DESCRIPTION OF THE TASK:
Rewrite the data from the line containing "Task: Click the Modalità" through the line containing "Looking at the screenshot, I should click(146, 283).", changing "Undo" to "Redo" and leaving everything else as it is.
<<<<
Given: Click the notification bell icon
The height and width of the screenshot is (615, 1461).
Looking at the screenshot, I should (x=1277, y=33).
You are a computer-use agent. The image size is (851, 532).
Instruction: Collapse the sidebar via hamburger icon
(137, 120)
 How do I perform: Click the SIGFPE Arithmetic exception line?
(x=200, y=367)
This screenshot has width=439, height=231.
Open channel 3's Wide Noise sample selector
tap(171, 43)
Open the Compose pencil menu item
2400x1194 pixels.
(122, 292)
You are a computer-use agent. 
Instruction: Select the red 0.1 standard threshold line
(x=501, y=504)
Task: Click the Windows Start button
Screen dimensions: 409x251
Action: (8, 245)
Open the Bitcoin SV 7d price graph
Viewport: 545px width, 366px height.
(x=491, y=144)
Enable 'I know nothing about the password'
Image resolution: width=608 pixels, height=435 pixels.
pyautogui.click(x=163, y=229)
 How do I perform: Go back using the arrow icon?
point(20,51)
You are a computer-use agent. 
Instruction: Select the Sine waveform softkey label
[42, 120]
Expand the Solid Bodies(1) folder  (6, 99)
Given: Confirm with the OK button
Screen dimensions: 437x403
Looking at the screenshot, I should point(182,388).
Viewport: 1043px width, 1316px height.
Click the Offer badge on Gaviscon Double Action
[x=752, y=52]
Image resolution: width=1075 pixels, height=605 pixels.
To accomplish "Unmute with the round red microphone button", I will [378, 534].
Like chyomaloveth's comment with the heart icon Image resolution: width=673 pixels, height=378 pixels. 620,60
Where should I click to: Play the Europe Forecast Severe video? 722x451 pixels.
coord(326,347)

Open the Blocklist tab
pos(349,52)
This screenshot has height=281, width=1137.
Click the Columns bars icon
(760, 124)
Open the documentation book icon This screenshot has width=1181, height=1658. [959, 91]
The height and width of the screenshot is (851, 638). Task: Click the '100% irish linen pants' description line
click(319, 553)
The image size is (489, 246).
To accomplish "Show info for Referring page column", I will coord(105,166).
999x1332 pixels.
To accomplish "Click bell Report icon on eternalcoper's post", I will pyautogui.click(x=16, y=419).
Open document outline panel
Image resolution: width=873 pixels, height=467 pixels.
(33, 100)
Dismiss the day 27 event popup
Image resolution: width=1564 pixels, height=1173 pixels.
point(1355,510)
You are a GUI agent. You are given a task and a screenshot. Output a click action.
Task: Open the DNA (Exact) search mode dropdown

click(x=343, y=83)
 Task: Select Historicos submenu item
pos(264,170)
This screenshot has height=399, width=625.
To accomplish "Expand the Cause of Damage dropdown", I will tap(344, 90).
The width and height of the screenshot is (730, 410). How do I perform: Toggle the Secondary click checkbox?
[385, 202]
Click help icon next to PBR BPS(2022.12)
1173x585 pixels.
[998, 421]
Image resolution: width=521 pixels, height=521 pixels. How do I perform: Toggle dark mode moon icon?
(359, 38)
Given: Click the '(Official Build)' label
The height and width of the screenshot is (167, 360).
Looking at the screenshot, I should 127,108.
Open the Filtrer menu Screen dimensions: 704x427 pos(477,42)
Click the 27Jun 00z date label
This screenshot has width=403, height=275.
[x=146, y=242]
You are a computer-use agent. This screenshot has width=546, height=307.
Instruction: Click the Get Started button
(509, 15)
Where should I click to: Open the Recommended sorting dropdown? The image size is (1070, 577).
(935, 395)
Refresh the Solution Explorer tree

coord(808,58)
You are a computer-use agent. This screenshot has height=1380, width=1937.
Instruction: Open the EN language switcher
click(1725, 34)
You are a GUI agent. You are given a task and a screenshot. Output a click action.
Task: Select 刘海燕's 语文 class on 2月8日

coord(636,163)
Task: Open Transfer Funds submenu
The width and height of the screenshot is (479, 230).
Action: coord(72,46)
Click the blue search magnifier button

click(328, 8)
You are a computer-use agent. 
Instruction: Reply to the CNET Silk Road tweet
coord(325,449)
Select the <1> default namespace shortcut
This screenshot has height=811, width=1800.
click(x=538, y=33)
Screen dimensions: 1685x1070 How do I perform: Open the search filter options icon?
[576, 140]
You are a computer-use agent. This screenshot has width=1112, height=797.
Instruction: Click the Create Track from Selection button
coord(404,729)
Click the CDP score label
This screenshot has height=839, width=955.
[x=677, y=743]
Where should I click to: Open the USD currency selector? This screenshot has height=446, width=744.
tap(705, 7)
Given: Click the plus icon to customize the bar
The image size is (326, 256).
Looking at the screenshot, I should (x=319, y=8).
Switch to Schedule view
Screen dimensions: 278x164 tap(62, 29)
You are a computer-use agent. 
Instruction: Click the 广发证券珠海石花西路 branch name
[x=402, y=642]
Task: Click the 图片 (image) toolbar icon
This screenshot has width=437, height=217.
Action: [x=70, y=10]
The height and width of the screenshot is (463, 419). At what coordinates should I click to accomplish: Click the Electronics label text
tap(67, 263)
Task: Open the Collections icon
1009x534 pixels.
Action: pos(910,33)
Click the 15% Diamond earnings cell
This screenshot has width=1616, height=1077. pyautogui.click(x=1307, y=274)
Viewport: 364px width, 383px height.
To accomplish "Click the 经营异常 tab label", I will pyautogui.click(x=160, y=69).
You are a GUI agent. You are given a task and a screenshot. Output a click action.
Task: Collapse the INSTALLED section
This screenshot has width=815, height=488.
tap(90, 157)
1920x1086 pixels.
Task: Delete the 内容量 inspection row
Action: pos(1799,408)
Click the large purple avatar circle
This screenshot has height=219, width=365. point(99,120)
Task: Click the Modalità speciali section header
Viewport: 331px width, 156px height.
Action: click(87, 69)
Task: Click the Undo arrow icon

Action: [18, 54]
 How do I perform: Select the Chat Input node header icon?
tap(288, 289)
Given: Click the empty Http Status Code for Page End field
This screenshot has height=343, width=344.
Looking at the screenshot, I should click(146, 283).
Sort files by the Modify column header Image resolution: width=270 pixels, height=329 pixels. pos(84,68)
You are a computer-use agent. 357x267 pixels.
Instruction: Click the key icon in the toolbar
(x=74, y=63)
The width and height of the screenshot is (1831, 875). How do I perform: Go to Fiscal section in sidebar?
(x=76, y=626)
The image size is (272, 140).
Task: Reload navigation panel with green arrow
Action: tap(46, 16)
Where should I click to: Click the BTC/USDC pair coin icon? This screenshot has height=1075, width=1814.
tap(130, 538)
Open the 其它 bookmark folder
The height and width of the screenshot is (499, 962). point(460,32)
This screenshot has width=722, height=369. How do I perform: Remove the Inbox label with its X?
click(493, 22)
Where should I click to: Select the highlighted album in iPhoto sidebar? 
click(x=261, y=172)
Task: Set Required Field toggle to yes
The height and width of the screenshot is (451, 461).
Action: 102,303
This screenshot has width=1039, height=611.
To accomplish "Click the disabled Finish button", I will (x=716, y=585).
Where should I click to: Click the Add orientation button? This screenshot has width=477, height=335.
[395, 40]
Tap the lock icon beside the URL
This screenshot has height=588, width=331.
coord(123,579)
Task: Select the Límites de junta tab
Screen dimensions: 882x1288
>>>>
WRITTEN ANSWER:
Task: Click the Modalità speciali section header
Viewport: 331px width, 156px height.
Action: click(87, 69)
Task: Click the Redo arrow icon

Action: [18, 54]
 How do I perform: Select the Chat Input node header icon?
tap(288, 289)
Given: Click the empty Http Status Code for Page End field
This screenshot has height=343, width=344.
Looking at the screenshot, I should click(146, 283).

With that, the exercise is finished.